- [PROBLEM DETAILS]:
Reproduce the material below word for word, starting with its first line and going on through the line that contains "(x=423, y=362)".

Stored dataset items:
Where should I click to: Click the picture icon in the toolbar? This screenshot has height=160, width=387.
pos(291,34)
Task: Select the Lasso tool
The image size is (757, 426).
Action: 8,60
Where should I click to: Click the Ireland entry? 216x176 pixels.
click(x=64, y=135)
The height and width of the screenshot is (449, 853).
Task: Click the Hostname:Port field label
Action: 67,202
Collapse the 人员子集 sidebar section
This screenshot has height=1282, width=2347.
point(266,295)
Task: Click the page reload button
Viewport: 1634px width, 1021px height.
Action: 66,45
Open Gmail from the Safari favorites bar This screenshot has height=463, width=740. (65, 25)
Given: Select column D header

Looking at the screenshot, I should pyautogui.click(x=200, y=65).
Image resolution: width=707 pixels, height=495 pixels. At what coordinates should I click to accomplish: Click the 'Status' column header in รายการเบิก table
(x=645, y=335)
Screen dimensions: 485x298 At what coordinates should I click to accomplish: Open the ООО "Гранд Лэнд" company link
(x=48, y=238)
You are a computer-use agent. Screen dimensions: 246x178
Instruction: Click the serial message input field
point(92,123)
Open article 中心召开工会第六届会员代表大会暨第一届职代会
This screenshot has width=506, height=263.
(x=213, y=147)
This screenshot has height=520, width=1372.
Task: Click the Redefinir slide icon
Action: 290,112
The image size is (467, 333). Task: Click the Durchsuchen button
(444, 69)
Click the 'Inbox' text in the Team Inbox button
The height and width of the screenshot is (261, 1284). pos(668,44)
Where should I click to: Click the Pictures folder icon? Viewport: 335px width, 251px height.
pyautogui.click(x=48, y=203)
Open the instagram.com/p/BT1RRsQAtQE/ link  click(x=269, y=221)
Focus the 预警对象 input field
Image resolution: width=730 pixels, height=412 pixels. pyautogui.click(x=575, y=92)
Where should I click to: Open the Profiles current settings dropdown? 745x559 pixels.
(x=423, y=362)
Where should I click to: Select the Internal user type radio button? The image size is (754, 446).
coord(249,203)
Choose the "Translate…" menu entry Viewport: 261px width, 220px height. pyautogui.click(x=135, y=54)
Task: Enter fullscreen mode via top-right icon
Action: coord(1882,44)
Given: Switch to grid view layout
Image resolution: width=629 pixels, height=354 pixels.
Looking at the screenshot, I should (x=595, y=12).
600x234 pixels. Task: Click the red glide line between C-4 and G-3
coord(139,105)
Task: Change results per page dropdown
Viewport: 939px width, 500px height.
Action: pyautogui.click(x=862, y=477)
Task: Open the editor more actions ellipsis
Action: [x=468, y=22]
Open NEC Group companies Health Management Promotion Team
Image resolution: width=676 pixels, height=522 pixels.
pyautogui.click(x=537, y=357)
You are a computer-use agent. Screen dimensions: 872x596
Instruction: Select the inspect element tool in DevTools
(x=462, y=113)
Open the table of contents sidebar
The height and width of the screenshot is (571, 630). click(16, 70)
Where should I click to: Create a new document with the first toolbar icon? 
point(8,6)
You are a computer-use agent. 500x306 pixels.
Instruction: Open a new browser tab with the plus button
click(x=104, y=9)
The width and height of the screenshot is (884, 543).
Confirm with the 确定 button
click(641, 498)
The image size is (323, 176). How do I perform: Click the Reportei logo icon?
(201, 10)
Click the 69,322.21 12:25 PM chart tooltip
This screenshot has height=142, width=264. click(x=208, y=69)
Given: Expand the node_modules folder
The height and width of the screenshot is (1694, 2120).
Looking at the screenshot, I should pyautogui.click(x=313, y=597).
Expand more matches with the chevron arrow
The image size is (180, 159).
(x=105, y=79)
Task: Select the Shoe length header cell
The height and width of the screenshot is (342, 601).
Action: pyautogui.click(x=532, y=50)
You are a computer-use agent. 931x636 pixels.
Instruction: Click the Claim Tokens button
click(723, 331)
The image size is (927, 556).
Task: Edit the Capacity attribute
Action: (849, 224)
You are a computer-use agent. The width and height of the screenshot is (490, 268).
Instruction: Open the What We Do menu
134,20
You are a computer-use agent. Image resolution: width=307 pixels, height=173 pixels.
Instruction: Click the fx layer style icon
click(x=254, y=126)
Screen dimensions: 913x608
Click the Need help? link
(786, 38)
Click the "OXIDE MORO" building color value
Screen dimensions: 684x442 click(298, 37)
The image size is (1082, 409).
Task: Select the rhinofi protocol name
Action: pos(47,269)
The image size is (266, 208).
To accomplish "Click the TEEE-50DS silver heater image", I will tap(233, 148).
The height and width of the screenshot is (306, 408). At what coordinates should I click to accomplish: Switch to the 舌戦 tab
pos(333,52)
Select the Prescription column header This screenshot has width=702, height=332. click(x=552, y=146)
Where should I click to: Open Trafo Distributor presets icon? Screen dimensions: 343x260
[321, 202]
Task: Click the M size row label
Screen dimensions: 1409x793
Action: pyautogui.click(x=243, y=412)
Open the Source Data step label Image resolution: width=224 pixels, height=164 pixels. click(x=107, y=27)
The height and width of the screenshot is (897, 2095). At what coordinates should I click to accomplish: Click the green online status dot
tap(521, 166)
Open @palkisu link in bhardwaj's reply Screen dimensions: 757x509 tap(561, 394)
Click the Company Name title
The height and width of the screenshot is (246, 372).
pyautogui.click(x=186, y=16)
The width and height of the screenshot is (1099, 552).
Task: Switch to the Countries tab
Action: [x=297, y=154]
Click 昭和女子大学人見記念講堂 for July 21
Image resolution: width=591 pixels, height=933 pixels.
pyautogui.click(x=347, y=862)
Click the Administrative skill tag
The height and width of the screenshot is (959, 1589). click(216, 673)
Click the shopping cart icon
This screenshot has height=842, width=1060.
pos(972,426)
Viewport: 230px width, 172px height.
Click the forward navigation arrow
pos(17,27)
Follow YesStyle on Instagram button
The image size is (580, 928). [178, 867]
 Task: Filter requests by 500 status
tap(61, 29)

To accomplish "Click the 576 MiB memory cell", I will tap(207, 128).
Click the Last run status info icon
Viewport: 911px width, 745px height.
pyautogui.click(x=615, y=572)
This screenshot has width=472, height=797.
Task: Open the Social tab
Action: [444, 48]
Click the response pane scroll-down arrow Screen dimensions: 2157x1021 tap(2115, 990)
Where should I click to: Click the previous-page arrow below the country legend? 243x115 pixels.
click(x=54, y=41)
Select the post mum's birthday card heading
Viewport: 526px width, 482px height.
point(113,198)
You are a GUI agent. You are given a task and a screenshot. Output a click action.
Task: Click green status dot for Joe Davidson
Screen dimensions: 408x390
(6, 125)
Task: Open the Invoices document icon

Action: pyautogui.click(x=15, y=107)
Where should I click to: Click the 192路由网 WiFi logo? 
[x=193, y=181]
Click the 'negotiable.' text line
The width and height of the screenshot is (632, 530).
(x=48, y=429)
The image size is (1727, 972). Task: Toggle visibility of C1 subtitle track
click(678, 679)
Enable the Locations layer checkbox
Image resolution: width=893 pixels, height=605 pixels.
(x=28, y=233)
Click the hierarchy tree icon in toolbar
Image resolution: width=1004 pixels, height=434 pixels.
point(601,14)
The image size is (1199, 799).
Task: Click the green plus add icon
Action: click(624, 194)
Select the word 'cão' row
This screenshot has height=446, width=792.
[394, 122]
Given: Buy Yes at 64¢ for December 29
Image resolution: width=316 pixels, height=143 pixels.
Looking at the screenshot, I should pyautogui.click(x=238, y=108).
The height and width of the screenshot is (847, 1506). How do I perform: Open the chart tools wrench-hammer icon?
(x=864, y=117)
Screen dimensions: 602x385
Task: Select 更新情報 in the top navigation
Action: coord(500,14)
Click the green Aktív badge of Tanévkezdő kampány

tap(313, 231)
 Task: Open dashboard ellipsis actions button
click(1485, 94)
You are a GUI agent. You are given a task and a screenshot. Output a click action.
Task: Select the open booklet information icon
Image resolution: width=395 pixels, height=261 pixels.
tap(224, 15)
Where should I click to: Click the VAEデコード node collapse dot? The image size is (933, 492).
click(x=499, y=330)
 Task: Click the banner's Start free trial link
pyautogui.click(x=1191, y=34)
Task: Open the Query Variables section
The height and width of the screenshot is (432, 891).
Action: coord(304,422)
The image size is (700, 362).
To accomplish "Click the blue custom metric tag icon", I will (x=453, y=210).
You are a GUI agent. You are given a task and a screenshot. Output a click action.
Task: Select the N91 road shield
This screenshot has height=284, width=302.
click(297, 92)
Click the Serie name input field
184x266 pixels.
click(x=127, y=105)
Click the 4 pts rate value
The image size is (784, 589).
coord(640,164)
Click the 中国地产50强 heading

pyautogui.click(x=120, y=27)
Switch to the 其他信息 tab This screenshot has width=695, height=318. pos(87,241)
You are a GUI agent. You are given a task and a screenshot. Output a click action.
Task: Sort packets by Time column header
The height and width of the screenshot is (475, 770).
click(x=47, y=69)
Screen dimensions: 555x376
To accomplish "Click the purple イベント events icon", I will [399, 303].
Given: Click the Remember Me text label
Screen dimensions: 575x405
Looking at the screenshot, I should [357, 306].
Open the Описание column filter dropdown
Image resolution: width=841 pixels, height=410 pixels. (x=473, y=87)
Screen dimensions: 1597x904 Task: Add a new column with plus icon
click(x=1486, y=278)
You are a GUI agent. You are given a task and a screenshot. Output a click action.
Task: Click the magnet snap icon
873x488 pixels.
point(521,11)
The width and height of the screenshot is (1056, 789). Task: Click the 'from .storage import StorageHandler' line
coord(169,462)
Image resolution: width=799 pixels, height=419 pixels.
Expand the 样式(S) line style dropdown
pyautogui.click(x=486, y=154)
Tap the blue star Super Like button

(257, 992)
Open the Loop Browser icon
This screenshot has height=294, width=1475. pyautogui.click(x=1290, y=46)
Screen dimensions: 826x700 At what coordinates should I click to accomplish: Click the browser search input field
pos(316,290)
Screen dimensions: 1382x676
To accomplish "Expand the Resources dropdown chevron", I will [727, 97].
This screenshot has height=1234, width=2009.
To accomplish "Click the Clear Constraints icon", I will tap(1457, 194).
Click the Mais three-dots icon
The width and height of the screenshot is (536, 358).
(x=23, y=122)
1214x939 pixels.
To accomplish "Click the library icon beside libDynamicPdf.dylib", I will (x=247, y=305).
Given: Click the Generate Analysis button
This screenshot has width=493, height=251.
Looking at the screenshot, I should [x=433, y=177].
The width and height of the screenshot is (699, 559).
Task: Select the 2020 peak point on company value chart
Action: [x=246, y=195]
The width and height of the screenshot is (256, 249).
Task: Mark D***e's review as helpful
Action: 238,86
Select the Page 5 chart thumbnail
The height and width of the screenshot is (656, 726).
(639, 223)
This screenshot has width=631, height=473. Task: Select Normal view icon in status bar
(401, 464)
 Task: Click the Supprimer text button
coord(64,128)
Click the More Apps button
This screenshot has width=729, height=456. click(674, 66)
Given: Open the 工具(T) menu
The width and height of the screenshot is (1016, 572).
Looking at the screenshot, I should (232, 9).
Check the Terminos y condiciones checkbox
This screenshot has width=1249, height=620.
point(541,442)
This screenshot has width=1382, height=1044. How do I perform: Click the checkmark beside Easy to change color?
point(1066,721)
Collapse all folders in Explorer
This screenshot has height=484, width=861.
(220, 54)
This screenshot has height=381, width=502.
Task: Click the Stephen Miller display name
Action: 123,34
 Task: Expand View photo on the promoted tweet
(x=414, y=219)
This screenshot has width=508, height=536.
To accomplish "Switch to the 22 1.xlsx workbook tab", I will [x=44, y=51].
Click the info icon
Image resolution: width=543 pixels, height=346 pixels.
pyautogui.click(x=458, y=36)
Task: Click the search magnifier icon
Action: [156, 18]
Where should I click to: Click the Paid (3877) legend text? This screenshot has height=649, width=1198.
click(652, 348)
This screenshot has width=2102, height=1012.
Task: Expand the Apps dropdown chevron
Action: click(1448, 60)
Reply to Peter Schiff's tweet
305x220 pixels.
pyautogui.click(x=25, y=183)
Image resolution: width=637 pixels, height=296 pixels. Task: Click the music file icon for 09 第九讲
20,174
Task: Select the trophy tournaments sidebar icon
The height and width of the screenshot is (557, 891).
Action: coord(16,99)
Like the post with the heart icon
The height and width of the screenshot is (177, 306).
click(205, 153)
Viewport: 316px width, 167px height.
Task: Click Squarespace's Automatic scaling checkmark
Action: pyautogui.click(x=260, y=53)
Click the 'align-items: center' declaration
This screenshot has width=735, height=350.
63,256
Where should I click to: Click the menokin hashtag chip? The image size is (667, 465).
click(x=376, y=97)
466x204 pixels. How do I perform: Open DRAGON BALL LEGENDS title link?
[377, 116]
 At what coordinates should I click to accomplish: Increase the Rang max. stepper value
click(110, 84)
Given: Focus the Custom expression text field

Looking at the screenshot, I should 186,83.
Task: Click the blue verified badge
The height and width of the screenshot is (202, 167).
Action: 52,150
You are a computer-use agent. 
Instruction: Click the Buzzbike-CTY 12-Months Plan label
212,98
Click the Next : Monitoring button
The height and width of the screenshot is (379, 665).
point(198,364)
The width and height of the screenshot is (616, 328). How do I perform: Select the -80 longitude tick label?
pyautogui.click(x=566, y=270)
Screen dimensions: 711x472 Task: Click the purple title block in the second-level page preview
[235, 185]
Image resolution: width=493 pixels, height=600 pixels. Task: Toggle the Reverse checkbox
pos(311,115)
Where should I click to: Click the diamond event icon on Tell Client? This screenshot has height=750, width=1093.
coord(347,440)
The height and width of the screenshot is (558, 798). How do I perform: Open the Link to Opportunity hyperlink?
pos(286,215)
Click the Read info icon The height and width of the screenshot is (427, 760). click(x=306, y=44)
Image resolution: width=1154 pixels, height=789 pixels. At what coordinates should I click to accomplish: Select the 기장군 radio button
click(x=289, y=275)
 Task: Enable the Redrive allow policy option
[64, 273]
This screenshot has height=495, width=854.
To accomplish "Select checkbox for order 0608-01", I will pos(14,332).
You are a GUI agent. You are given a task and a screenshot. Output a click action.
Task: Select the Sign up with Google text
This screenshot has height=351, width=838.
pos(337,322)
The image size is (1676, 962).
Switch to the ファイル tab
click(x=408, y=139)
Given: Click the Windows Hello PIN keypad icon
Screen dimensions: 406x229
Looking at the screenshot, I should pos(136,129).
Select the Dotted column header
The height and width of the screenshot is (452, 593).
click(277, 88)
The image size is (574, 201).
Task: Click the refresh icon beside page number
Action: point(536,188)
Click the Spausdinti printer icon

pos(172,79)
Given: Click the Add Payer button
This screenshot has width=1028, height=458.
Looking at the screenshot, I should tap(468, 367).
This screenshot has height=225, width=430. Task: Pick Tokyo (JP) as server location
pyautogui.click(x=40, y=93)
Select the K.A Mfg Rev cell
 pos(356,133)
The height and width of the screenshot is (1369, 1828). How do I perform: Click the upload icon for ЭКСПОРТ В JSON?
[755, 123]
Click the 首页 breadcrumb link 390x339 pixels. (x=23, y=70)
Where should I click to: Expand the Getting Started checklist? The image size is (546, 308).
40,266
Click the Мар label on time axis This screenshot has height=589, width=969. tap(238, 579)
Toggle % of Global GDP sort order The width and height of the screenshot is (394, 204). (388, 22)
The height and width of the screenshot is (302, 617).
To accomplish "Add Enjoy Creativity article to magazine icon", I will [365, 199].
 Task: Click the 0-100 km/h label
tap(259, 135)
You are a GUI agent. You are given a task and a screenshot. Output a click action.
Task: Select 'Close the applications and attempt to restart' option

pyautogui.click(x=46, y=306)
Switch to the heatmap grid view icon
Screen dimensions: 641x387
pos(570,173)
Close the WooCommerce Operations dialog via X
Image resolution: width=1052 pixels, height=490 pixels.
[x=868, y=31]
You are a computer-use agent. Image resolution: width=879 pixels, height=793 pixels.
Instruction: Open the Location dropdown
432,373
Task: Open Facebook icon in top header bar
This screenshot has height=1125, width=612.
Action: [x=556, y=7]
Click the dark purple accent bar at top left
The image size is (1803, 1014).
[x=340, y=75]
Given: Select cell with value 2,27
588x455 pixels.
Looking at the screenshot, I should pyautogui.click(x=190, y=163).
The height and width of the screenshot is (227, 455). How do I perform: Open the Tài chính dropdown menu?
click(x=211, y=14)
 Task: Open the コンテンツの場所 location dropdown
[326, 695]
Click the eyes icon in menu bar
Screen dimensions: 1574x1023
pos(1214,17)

- [EXPECTED ANSWER]:
Where should I click to: Click the picture icon in the toolbar? This screenshot has height=160, width=387.
pos(291,34)
Task: Select the Lasso tool
The image size is (757, 426).
Action: 8,60
Where should I click to: Click the Ireland entry? 216x176 pixels.
click(x=64, y=135)
The height and width of the screenshot is (449, 853).
Task: Click the Hostname:Port field label
Action: 67,202
Collapse the 人员子集 sidebar section
This screenshot has height=1282, width=2347.
point(266,295)
Task: Click the page reload button
Viewport: 1634px width, 1021px height.
Action: 66,45
Open Gmail from the Safari favorites bar This screenshot has height=463, width=740. (65, 25)
Given: Select column D header

Looking at the screenshot, I should pyautogui.click(x=200, y=65).
Image resolution: width=707 pixels, height=495 pixels. At what coordinates should I click to accomplish: Click the 'Status' column header in รายการเบิก table
(x=645, y=335)
Screen dimensions: 485x298 At what coordinates should I click to accomplish: Open the ООО "Гранд Лэнд" company link
(x=48, y=238)
You are a computer-use agent. Screen dimensions: 246x178
Instruction: Click the serial message input field
point(92,123)
Open article 中心召开工会第六届会员代表大会暨第一届职代会
This screenshot has width=506, height=263.
(x=213, y=147)
This screenshot has height=520, width=1372.
Task: Click the Redefinir slide icon
Action: 290,112
The image size is (467, 333). Task: Click the Durchsuchen button
(444, 69)
Click the 'Inbox' text in the Team Inbox button
The height and width of the screenshot is (261, 1284). pos(668,44)
Where should I click to: Click the Pictures folder icon? Viewport: 335px width, 251px height.
pyautogui.click(x=48, y=203)
Open the instagram.com/p/BT1RRsQAtQE/ link  click(x=269, y=221)
Focus the 预警对象 input field
Image resolution: width=730 pixels, height=412 pixels. pyautogui.click(x=575, y=92)
Where should I click to: Open the Profiles current settings dropdown? 745x559 pixels.
(x=423, y=362)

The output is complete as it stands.